→ WHAT YOU HAVE TO DO
Count the lines in the material below that contain the string "screenshot", and give only that number.

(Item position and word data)
------------------------------------------------------------------------
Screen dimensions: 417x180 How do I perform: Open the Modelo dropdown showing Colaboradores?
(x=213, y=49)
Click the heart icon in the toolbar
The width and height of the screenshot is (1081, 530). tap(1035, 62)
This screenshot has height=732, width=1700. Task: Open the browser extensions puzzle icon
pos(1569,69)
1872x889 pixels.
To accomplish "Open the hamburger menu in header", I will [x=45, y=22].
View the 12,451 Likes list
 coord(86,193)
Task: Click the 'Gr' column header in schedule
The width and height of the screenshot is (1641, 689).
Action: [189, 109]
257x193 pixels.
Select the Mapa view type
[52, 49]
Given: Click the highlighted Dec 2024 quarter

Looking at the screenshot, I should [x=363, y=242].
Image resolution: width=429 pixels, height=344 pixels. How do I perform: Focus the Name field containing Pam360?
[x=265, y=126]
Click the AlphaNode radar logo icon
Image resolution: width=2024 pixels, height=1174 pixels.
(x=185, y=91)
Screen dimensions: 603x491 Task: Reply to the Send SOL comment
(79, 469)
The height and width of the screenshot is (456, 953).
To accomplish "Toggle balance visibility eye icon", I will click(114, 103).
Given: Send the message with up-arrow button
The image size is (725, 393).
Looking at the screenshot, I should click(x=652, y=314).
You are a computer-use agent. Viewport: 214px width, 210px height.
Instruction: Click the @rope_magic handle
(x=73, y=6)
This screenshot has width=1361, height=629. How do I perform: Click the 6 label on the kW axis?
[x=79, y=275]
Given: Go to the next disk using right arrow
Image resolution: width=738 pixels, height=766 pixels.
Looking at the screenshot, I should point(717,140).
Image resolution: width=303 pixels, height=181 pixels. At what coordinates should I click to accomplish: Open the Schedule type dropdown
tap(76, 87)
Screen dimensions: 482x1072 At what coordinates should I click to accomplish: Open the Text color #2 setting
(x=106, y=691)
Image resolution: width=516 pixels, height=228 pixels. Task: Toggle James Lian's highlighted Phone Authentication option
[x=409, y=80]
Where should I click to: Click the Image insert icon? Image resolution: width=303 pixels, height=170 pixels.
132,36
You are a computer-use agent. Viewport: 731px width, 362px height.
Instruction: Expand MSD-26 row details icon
------------------------------------------------------------------------
→ RESPONSE FOR THIS EXERCISE
8